Музыкант и модель (Поплавская) - страница 180

Еще я работаю теперь психологом. Почти бесплатно, но мне нравится. Надоело служить вешалкой, да и некогда. А здесь – телефон доверия. Все смеются, но ты, я знаю, не будешь. Раз в неделю я сижу на телефоне в маленьком офисе, и мне звонят те, кому очень плохо. Недавно одна девушка чуть было из окна не выбросилась. Постояла на крыше, а потом спустилась в квартиру – решила позвонить по телефону доверия. Я с ней мучилась полтора часа, но отговорила. Так приятно! Хотя, может быть, она бы такое вдохновение почувствовала на отрезке «крыша-асфальт», что и за всю жизнь не посчастливится узнать. Написал же Берлиоз «Фантастическую симфонию», приняв опиум. Не подумай, что это совет!!!

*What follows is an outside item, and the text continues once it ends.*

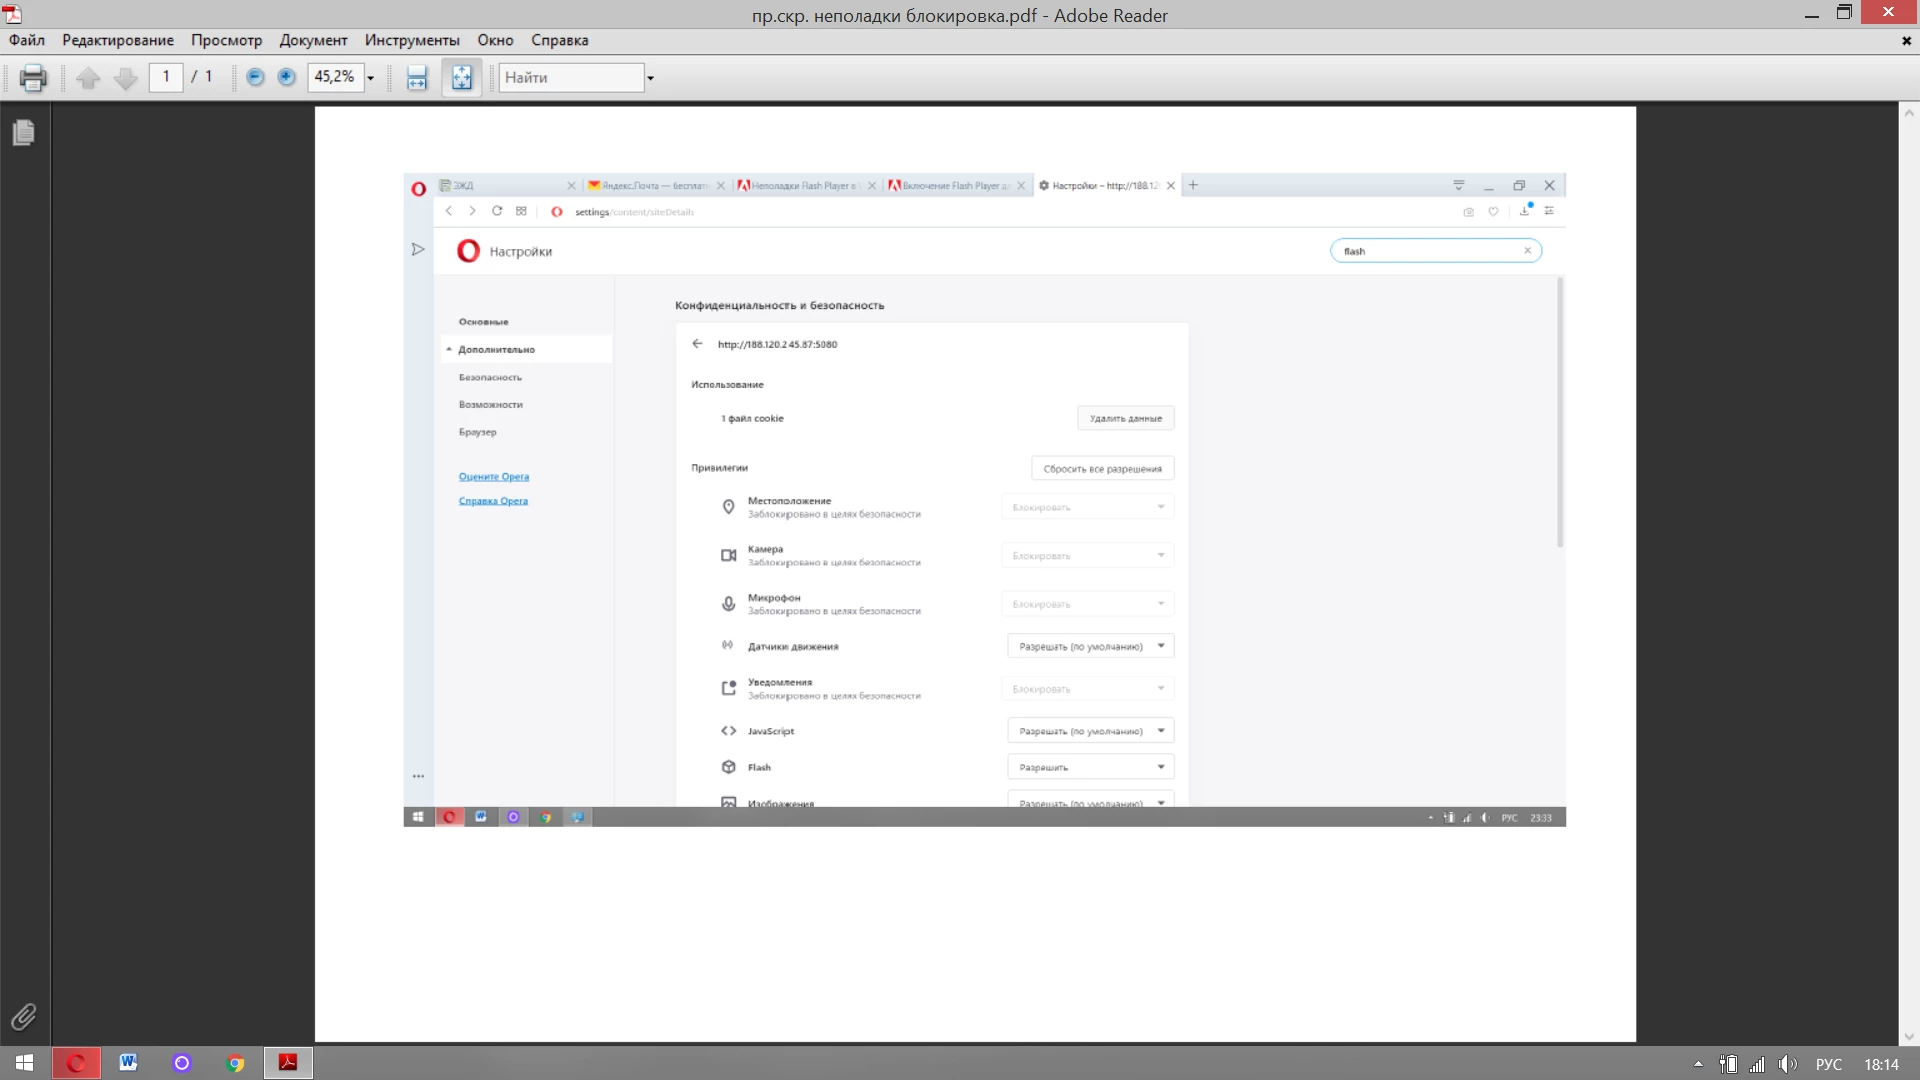This screenshot has height=1080, width=1920.
Task: Open the Справка menu
Action: click(x=559, y=40)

Жду через полгода в гости. Л».

Люсия запечатала письмо и вышла на улицу, опустила конверт в ящик и почувствовала вдруг такое одиночество, такую непролазную тоску, какие мешают не только действовать, но и просто дышать. Все ее впечатления, немногочисленные и не особенно радостные, исчезли в щели почтового ящика. Сколько там еще таких коротких признаний, выжимок из серых будней. Ей уже с трудом верилось, что два года назад в Англии была она, та самая Люсия, которая теперь не представляет себя ни влюбленной, ни любимой, ни даже страдающей. Отсутствие поводов отучило ее и горевать, и радоваться. Повод был и остается один…

У нее есть одно лекарство – «Герника» Пикассо. Когда становилось совсем грустно, она ехала в Касон дель Буэн Ретиро и часами стояла напротив полотна. Сейчас наступил такой момент. Люсия распознала волну подступающей депрессии и понеслась, с легкостью целеустремленного человека преодолевая городские пространства. До закрытия музея оставалось полчаса.

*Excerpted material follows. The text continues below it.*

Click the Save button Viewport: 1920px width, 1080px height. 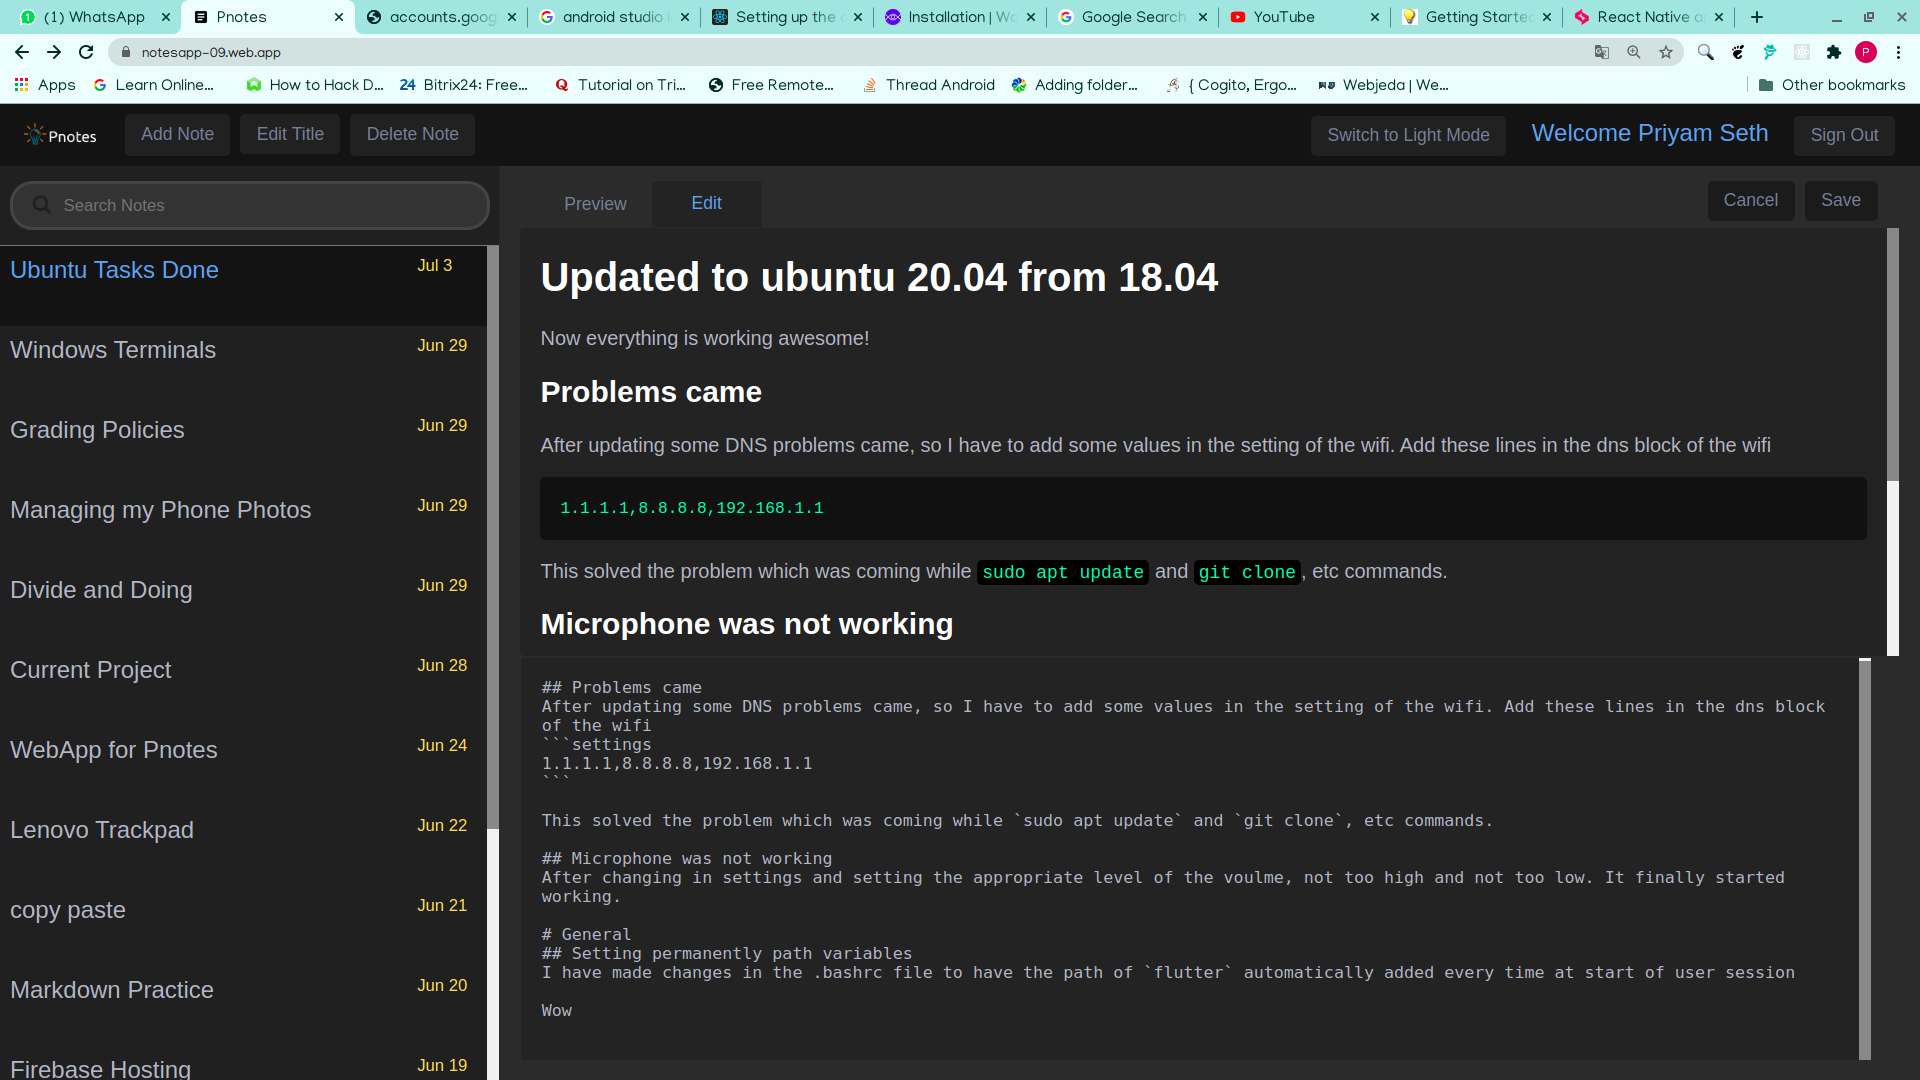pyautogui.click(x=1840, y=200)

Муки разрушаемого дотла: города ли, человека… и того, и другого – художник передал так проникновенно, так точно, что хотелось в очередной раз испить эту чашу до дна и выйти на теплую, зеленую, живую улицу с радостью облегчения. Ей было немного стыдно за такое сравнение, ее горе – ничто по сравнению с бомбами над Герникой, но на картине нет бомб, а только человеческое несчастье, такое откровенное, кричащее, взывающее ко Всевышнему, какого она себе не могла позволить, какое она вынуждена была скрывать ото всех. Но здесь, в музейных стенах, можно мысленно кричать с каждым из жителей Герники. Она завидовала им: у них большое, но общее горе, они понимали друг друга и, несмотря ни на что, не были одиноки. Каждый из них вопрошал о своем, но они делали это хором. Люди на картине могли ее понять и поддержать лучше, чем кто бы то ни было из живых.